Ma i notari e i cancellieri, e in parte anche i cronisti, i biografi e simili, ci offrono prove ben più dirette e lampanti; poichè, alle volte per maggior chiarezza, ma più spesso per ignoranza, incastrano qua e là ne’ loro scritti forme semivolgari o prettamente volgari. Eccone qui pochi saggi, desunti da documenti d’ogni regione d’Italia.

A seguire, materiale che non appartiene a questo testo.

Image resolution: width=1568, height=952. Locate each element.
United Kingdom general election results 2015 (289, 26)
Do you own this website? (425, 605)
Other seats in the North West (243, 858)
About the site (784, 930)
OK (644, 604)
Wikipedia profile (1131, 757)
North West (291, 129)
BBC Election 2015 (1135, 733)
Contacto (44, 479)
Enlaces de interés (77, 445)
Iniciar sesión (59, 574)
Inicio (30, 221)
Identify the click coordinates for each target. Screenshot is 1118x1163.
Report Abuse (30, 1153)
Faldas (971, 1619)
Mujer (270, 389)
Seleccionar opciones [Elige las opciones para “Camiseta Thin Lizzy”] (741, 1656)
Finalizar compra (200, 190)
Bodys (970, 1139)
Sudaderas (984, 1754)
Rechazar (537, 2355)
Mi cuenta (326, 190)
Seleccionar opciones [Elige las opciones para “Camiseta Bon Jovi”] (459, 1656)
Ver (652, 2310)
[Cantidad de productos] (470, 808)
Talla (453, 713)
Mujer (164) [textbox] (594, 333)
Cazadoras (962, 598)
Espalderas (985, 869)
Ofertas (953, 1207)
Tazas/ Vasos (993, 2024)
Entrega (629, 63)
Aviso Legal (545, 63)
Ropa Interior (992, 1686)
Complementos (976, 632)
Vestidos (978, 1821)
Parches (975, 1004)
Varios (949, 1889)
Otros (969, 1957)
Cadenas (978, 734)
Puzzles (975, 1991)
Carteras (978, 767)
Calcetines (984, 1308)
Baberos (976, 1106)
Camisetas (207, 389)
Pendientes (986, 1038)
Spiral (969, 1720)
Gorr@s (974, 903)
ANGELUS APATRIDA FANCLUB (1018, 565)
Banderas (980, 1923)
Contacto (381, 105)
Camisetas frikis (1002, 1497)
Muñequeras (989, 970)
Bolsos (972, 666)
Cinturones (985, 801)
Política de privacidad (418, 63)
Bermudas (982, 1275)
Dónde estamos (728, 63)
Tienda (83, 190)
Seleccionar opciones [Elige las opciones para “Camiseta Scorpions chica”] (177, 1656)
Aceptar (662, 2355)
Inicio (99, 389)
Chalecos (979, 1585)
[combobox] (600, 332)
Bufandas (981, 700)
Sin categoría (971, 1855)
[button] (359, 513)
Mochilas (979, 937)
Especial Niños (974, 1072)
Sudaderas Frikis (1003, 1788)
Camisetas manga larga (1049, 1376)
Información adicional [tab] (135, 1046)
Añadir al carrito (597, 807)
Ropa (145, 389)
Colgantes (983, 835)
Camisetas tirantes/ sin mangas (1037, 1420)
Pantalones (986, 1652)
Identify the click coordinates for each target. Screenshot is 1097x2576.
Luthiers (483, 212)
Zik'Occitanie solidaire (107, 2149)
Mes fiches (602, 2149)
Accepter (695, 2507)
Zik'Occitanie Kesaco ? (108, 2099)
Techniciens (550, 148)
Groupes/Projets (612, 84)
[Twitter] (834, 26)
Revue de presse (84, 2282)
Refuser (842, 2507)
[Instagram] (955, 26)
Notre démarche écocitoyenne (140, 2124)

A. 539. In un papiro ravennate, contenente un istrumento di vendita: Eundemque comparatorem [compratore] Pelegrino Vaistrini [sic], heredesque ejus causa hujus venditionis in ss [suprascriptam] rem inremittere, ingredi, possidereque permiserunt. (Maffei, Istoria Diplomatica; Mantova, 1727; pag. 151.) — Nomero centum decem..... nomero. (Ibid., pag. 152). — Vindetrice (ripetuto due volte, invece del genitivo venditricis. — Ibid., pag. 153).

A. 557. In un papiro reatino: Aetatis invicilitatem. (Ibid., pag. 161 bis.) Invicille e invecille, per imbecille, vivono ancora in alcuni de’ nostri vernacoli.

A. 602 o 603. In valle que nominatur Bobio. (Historiae patriae Monumenta, edita jussu regis Caroli Alberti. Chartar. tom. I, pag. 3.)

A. 685. Orare diveatis.... tam movile quam

  1. Ibid., tom. V, par. II, pag. 14.